Il suo punto di vista sulla possibilità di armonizzare giustizia sportiva e giustizia ordinaria è netto. «Escludo la possibilità di renderle compatibili», dice a L’Espresso. «Il conflitto non solo esiste ma è inevitabile perché i parametri sono diversi. La giustizia sportiva deve avere due caratteristiche, la celerità e l’afflittività, che i tribunali ordinari non riconoscono come obbligatori. Al contrario, istituti del codice penale come la sospensione condizionale o gli arresti domiciliari significano afflittività ridotta, se non mancante. Questo per una società sportiva è impossibile. La sanzione deve fare lacrimare. Stabilito questo, e fatta la tara a qualche errore, la giustizia sportiva non funziona male. Le vicende recenti, soprattutto quelle legate alla Juventus, hanno messo in evidenza qualche lungaggine di troppo nei gradi di giudizio ma questo dipende dall’intervento dei giudici ordinari».

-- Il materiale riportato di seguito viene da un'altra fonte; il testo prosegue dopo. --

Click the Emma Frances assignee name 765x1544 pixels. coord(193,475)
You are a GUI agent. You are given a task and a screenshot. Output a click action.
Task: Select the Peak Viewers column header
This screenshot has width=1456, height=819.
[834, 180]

[[ge:rep-locali:espresso:402765448]]

Per la cronaca, il riferimento è al processo Prisma della Procura di Torino che ha rimesso sul tavolo del procuratore federale Giuseppe Chinè una vicenda già chiusa con un’assoluzione, quella delle plusvalenze, più il filone nuovo degli stipendi.

 

Nel primo caso il processo sportivo si è chiuso con una penalizzazione di dieci punti al club bianconero. Nel secondo la partita è finita con un patteggiamento che ha salvato il sistema.

 

«Nel processo bis della Figc», continua Cantamessa, «sono stati inseriti i fatti nuovi emersi nel corso di Prisma. Un fattore di complicazione in più è dato dall’inchiesta dell’Uefa, la federazione europea che può valutare e sanzionare gli stessi fatti giudicati dalla Figc oppure considerare elementi nuovi appresi durante la sua fase istruttoria. Insomma l’Uefa ha libertà di giudizio e in modo autonomo può inibire alla Juve l’accesso alle coppe durante le prossime stagioni oppure bloccare le attività di calciomercato, soprattutto per il filone sugli stipendi che è il più grave dal punto di vista sportivo. A partire dalle sentenze dei tribunali calcistici si sarebbero potuti innescare una serie di contenziosi, se il club di Exor non avesse scelto il patteggiamento. I ricorsi della Juve contro Figc e Uefa presso i tribunali amministrativi avrebbero senz’altro compromesso il principio della celerità. La mia idea è che ci sono troppi gradi di giudizio. Quando mio nonno decise di togliere lo scudetto al Torino nel 1927 ci furono soltanto due fasi del processo».

 

Cantamessa si riferisce a uno dei maggiori scandali della storia del calcio italiano. Nel 1927 Leandro Arpinati, podestà di Bologna, vicesegretario del partito fascista e presidente della Figc, revocò lo scudetto vinto dal Torino, di proprietà dell’industriale dei liquori Enrico Marone Cinzano.

 

Alla base della decisione, presa in diciotto giorni fra il primo e il secondo grado di giudizio dal 3 al 21 novembre 1927, ci fu la combine nel derby torinese della stagione 1926-27. Nel processo fu coinvolto il difensore dei bianconeri e della nazionale Luigi Allemandi, autore della corruzione con una bustarella da 35 mila lire.

 

Allemandi, che si dichiarò sempre innocente, venne radiato ma nel suo caso la dittatura mussoliniana si mostrò alquanto clemente perché Allemandi fu amnistiato nell’aprile del 1928. Ceduto all’Ambrosiana Inter, partecipò alla conquista del primo titolo mondiale con l’Italia di Vittorio Pozzo nel 1934 e concluse la carriera da capitano degli azzurri.

 

Possono sembrare vicende lontanissime ma Urbano Cairo, proprietario del Torino, otto anni fa ha chiesto la restituzione del titolo e così ha fatto il Bologna, secondo classificato nel torneo 1926-27. Gabriele Gravina, numero uno della Figc, ha dovuto nominare una commissione ad hoc per giudicare il caso. Lo scudetto del Ventennio è rimasto senza padrone ma in quanto a celerità si è visto di meglio.